Exercise details
From start to end, write out the following data exactly, apart from its images.

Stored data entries
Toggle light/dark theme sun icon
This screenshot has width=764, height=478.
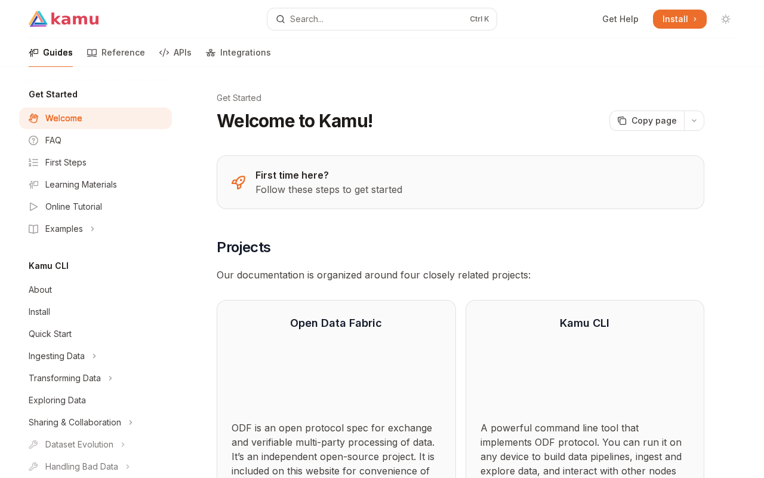pyautogui.click(x=726, y=19)
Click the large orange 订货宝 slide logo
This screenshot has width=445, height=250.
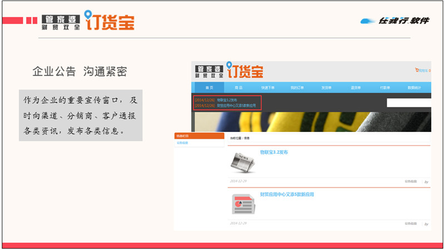click(x=110, y=21)
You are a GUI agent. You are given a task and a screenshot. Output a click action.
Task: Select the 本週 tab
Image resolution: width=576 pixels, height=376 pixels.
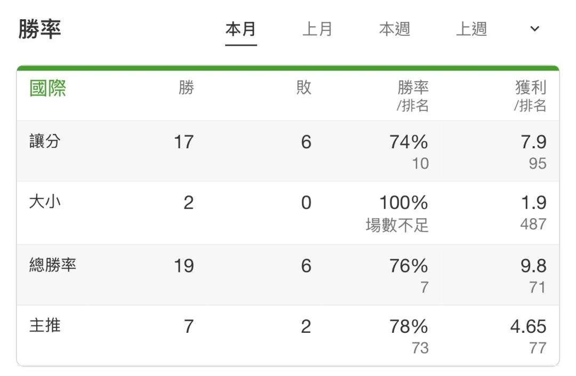(x=395, y=29)
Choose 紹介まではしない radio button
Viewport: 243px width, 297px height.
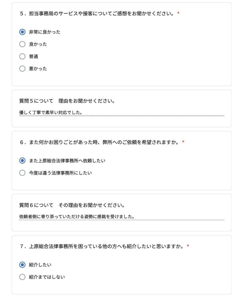(22, 277)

Reply
Toggle light/dark theme sun icon
This screenshot has width=764, height=478.
pyautogui.click(x=726, y=19)
Click the large orange 订货宝 slide logo
This screenshot has width=445, height=250.
click(x=110, y=21)
You are a GUI agent. You are given a task and a screenshot. Output a click action.
Task: Select the 本週 tab
Image resolution: width=576 pixels, height=376 pixels.
(x=395, y=29)
Choose 紹介まではしない radio button
Viewport: 243px width, 297px height.
(22, 277)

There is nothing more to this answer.